Extract:

But this type of electrical engineering here seems to be steeped in secrecy and mystery! 🤔, people in Britain that can do it tend to not tell you much about it, i.e, the grade of wire, the wind numbers, the math that goes into it!

Imagine if you had the formula to hand to be able to make your own 200 watt SLI/H autoleak transformer, (something that is so rare in the UK, people have to use alternative gear)!
Maybe Roman (RRK) can shed some more light on this as he did above?😎

There is no secret or mystery in calculation of a transformer, including a leak transformer. All the math is already 150 years old :) A tricky part may be there is no direct recipe to make a transformer or an inductor, you need get a balance of cost, weight, size  and efficiency. All these parameters are mutually dependent!  Add also a necessary 'fun' measure to a hobby project. Designing a balanced ballast may be an ok job professional, but too mundane to complete as a hobby.

First thing you have to respect in designing a magnetic part is saturation induction of a core, called Bmax. As Bmax defines a maximum of counter-EMF in a winding that works against an applied voltage, generally it will dictate a number of turns per volt for a given core cross section at a given line frequency. Okay. Next you have a turns ratio between primary and secondary approximately as a ratio of line voltage and OCV required. Note that in practical leak  transformers secondary winding is usually fed from a tap of primary, so the ballast is in fact somewhat in between of a choke fed by an autotransformer and true leak transformer. Next you add a magnetic shunt. Calculating magnetic resistance is complex, one may even tune magnetic shunt gap experimentally.

And so on.

What to do:
(1) List the parameters that the forum post on leak transformers says must be balanced when making a transformer or an inductor.
(2) Write the next part of the forum post on leak transformer design, continuing after its final line.

(Data on locating visible targets)
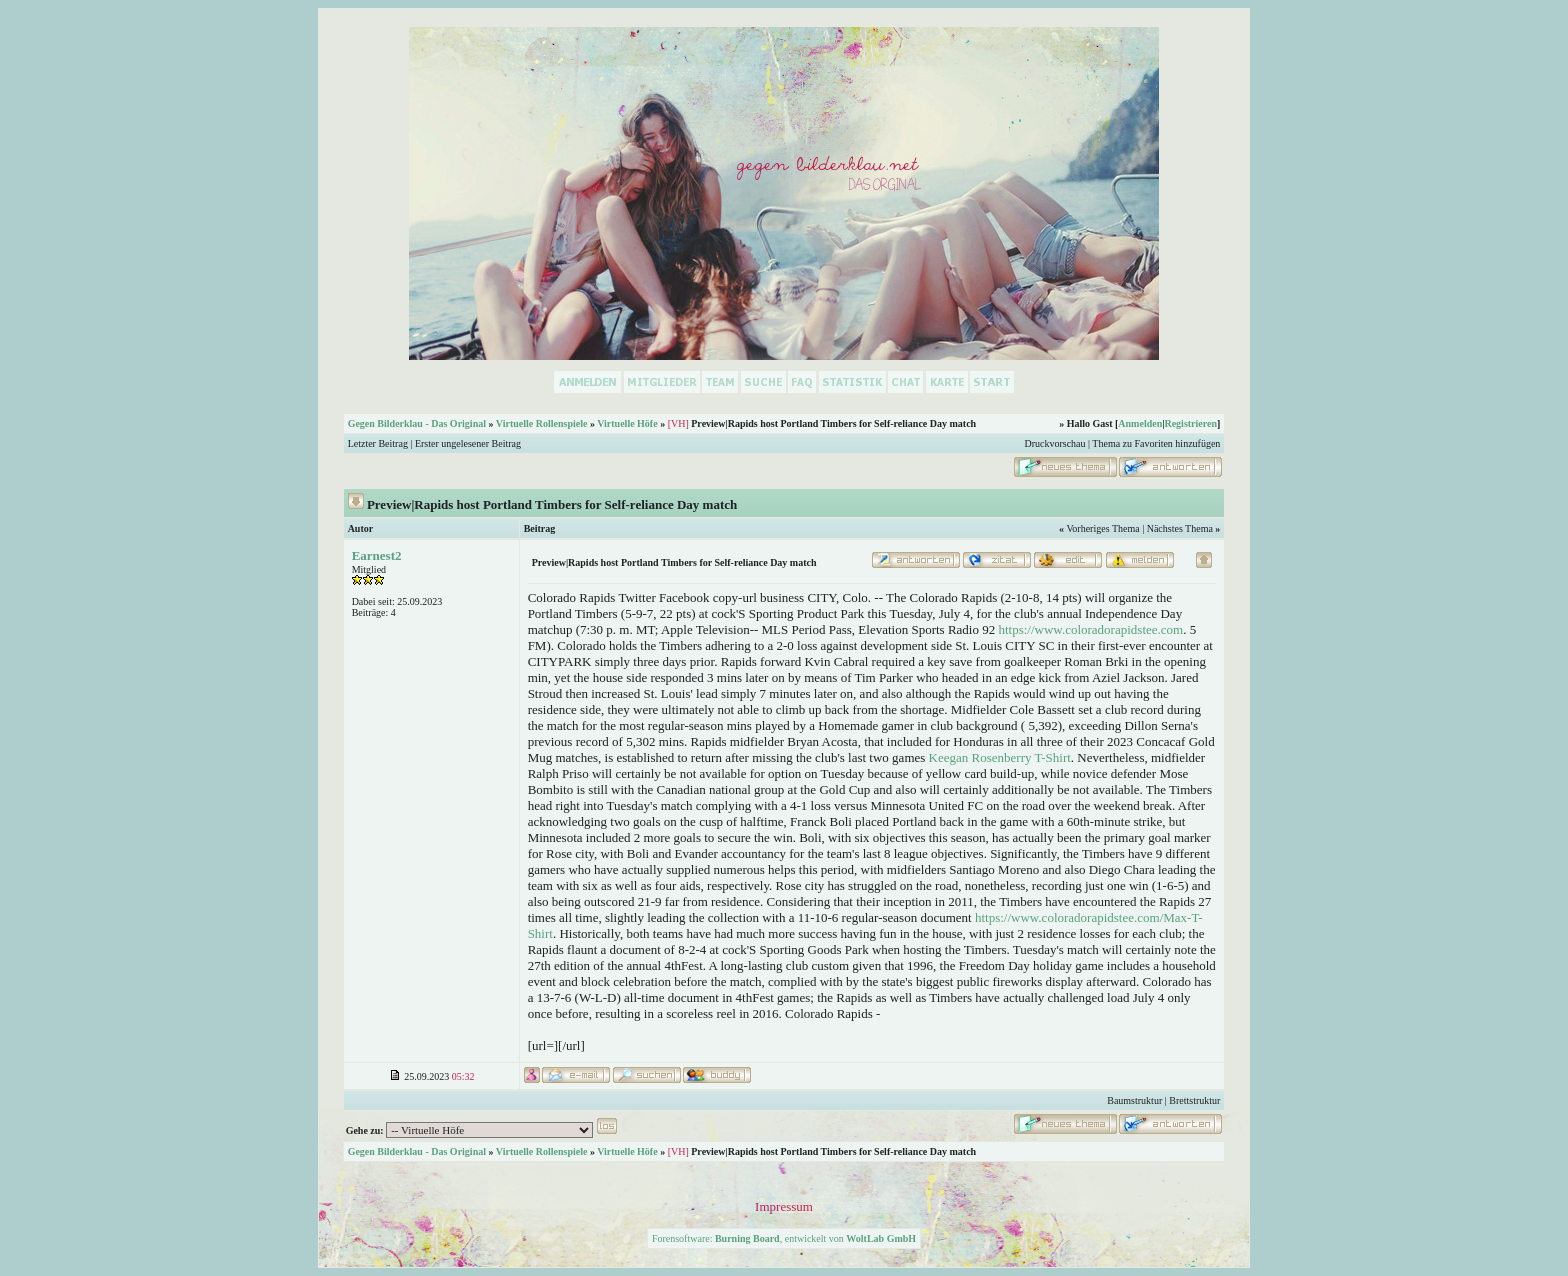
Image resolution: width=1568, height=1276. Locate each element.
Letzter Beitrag (378, 443)
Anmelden (1140, 423)
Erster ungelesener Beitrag (468, 443)
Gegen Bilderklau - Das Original (417, 423)
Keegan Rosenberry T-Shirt (1000, 757)
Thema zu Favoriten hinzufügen (1156, 443)
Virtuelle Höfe (627, 423)
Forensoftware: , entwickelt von (784, 1238)
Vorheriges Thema (1102, 528)
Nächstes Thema (1180, 528)
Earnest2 (377, 555)
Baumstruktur (1134, 1100)
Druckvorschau (1054, 443)
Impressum (784, 1206)
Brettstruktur (1194, 1100)
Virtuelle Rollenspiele (542, 423)
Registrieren (1190, 423)
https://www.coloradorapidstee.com (1090, 629)
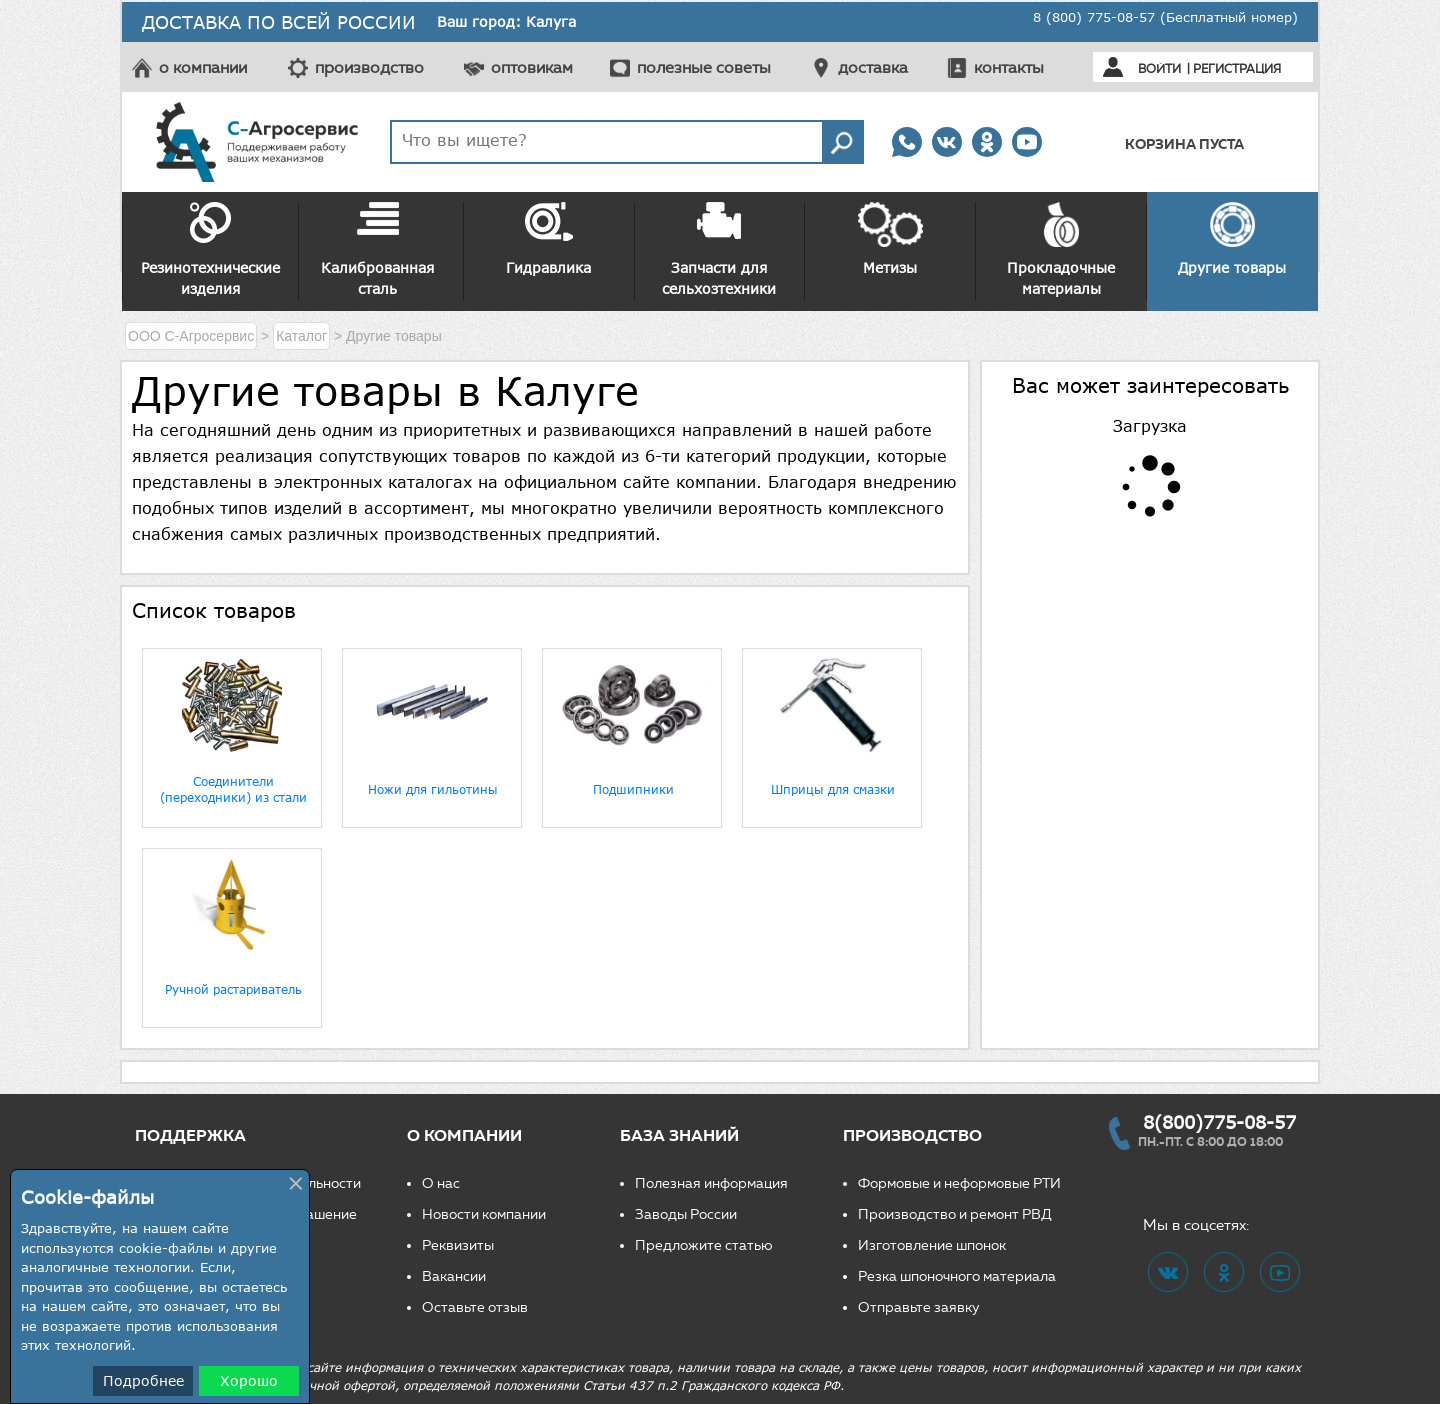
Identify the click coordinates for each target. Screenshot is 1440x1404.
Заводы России (686, 1214)
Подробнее (143, 1380)
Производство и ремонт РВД (955, 1214)
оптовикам (532, 67)
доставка (873, 67)
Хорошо (249, 1380)
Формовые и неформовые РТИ (959, 1183)
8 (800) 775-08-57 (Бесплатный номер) (1165, 17)
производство (369, 67)
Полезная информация (711, 1183)
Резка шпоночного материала (957, 1276)
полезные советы (704, 67)
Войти (1159, 68)
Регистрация (1237, 68)
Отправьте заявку (919, 1307)
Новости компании (484, 1214)
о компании (203, 67)
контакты (1009, 67)
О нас (441, 1183)
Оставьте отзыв (475, 1307)
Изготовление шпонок (932, 1245)
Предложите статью (704, 1245)
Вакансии (454, 1276)
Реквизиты (458, 1245)
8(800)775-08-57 (1219, 1122)
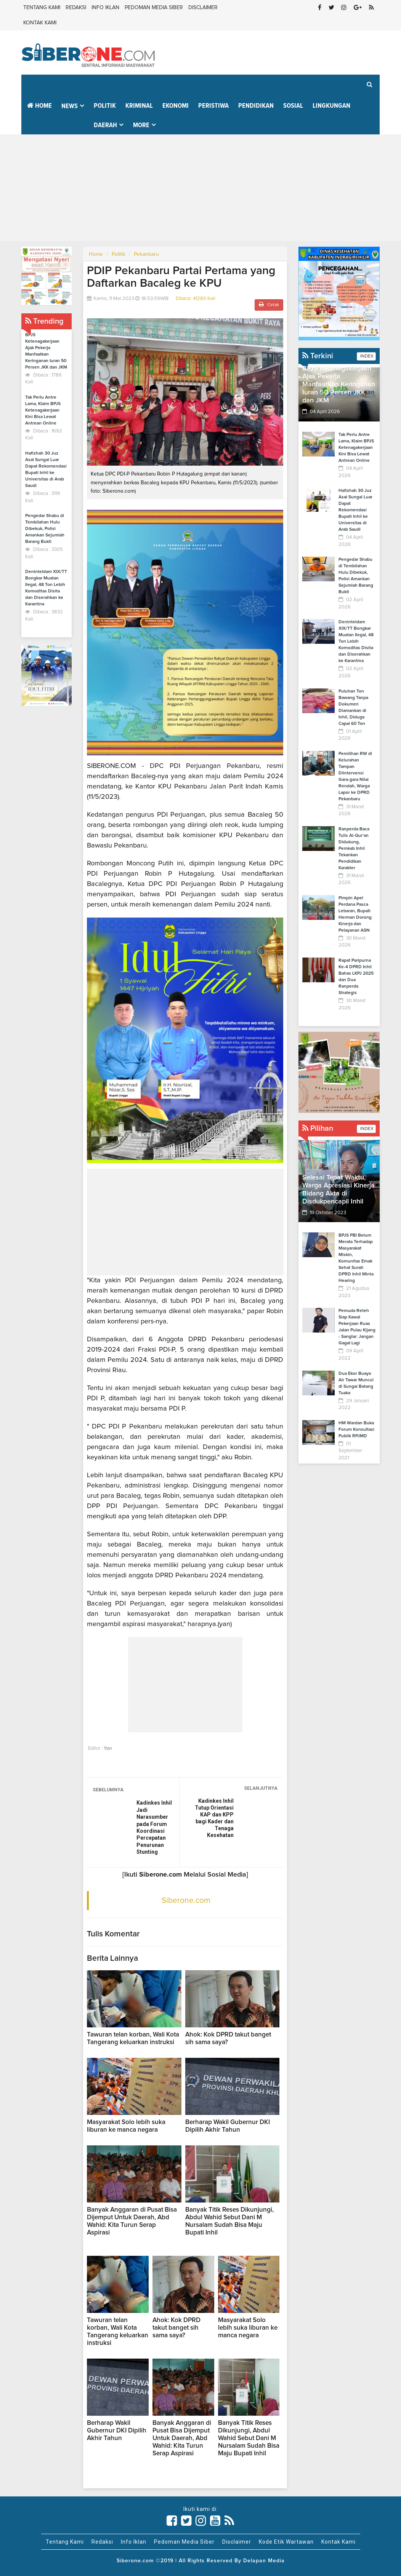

Responses to the tasks:
(1) Cost, weight, size and efficiency.

(2)
As for (re)making a SLI/H ballast. As usual, before you start to make anything, the first question to ask is 'why'. Depending on the answer you can go different ways. Let's  say the answer is 'I just want to light up a rare lamp correctly'. Well then you have to remember that any leak transformer is electrically equivalent to a combo of an (auto)transformer and a choke. Making this is significantly easier than making a custom leak transformer. You can reuse some scrap transformer for an OCV required and then add a group of chokes calculated to proper impedance for prescribed lamp current.

Or the answer may be 'I want to have a historically correct replica of the ballast!" Okay then, the best you can do is to find a surviving original and take all the measurements. Turns can be measured non-destructively. Modern magnetic materials are likely slightly better than historical ones, so you may measure the core dimensions and re-create it with modern laminations.

Or you can answer 'I just want some fun)' Well that's legitimate for sure. Making a transformer/choke is relatively trivial. I did some at 50Hz and HF too. A winding machine is not complex and not very expensive, generally it is a bobbin holder with a counter and a hand or motor crank. Enamelled wire is easy to buy, even some modern varieties available, even off Aliexpress. You can cannibalize some scrap transformers for magnetic materials and coil formers.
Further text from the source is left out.